Xehanort needed to push Terra to his limit to weaken his heart enough to posses him, this notion that he was holding back is unfounded and laughable.



> And Xemnas KH powered had the control over an entire world. What part of most powerful being in existence as noted by Nomura don't you understand?



Again when was this quote made ?



Enclave said:


> This is a rape thread.  TVA don't stand a chance.
> 
> This'd be like taking end of KH1 Sora and Riku and throwing them up against Xemnas.  They just wouldn't stand a chance.
> 
> Now yes, Terra, Aqua and Ven have much more technical skill than Sora and Riku but that's not going to help them here.  Sora and Riku have FAR more raw power than TVA.  It's even debatable if TVA have the raw power of end of KH Sora let alone end of KH2 Sora.

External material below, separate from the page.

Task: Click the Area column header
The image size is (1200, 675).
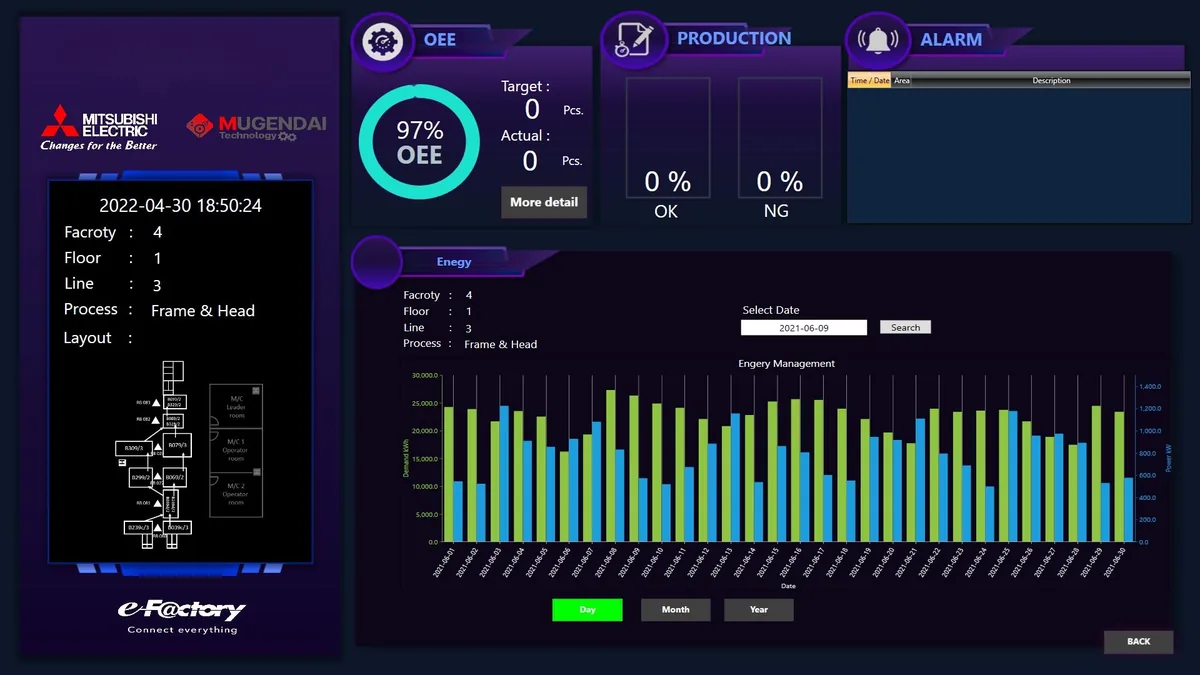Action: (902, 81)
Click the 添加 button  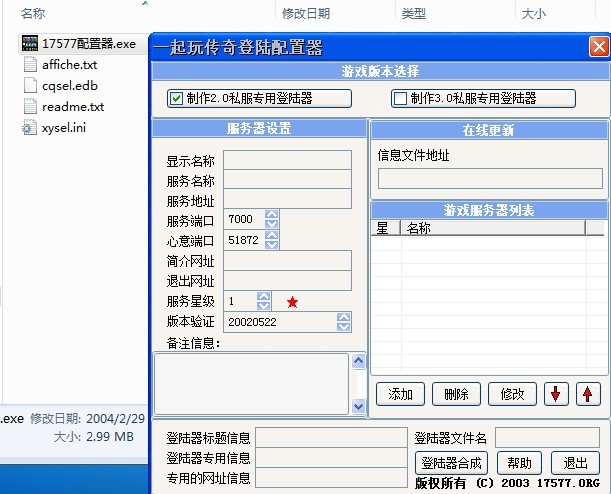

Ahaha this is so awful I don't even know what to say. Tell me when Sora can summon meteors to rain from the sky. The Sora and Riku wank is really just incredibly ridiculous.



> Oh and regarding Lingering Sentiment.  Hard to say how strong it is as of the end of BBS.  For all we know it got stronger over the years.  In fact, it does seem reasonable that it would increase in power.  Everybody else seems to.



Or it's power could of gotten weaker from sitting around rusting ? We don't know one way or the other.


----------



## Zihawk (Feb 20, 2012)

Seriously guys which xemnas is this? Base gets sodomized and final gets beaten high difficulty. Terra=LS why are people saying that LS got stronger from sitting still for 10 years? LS kicked Terranort's rear end and aqua did the same thing. LS is also greater than or equal to in power with end of KH2 Sora. They aren't losin this.


----------



## Bender (Feb 20, 2012)

@ Zihawk

Final Xemnas


----------



## Zihawk (Feb 20, 2012)

Bender said:


> @ Zihawk
> 
> Final Xemnas



Haha well if Final Xemnas pulls out the keyblades he can take this, but other wise Terra and Aqua are at least as strong as Sora and Riku, and Ventus just gives them the little push they need to win. I'd give it to BBS 6/10.


----------



## DarkSlayerZero (Feb 20, 2012)

Zihawk said:


> Haha well if Final Xemnas pulls out the keyblades he can take this, but other wise Terra and Aqua are at least as strong as Sora and Riku, and Ventus just gives them the little push they need to win. I'd give it to BBS 6/10.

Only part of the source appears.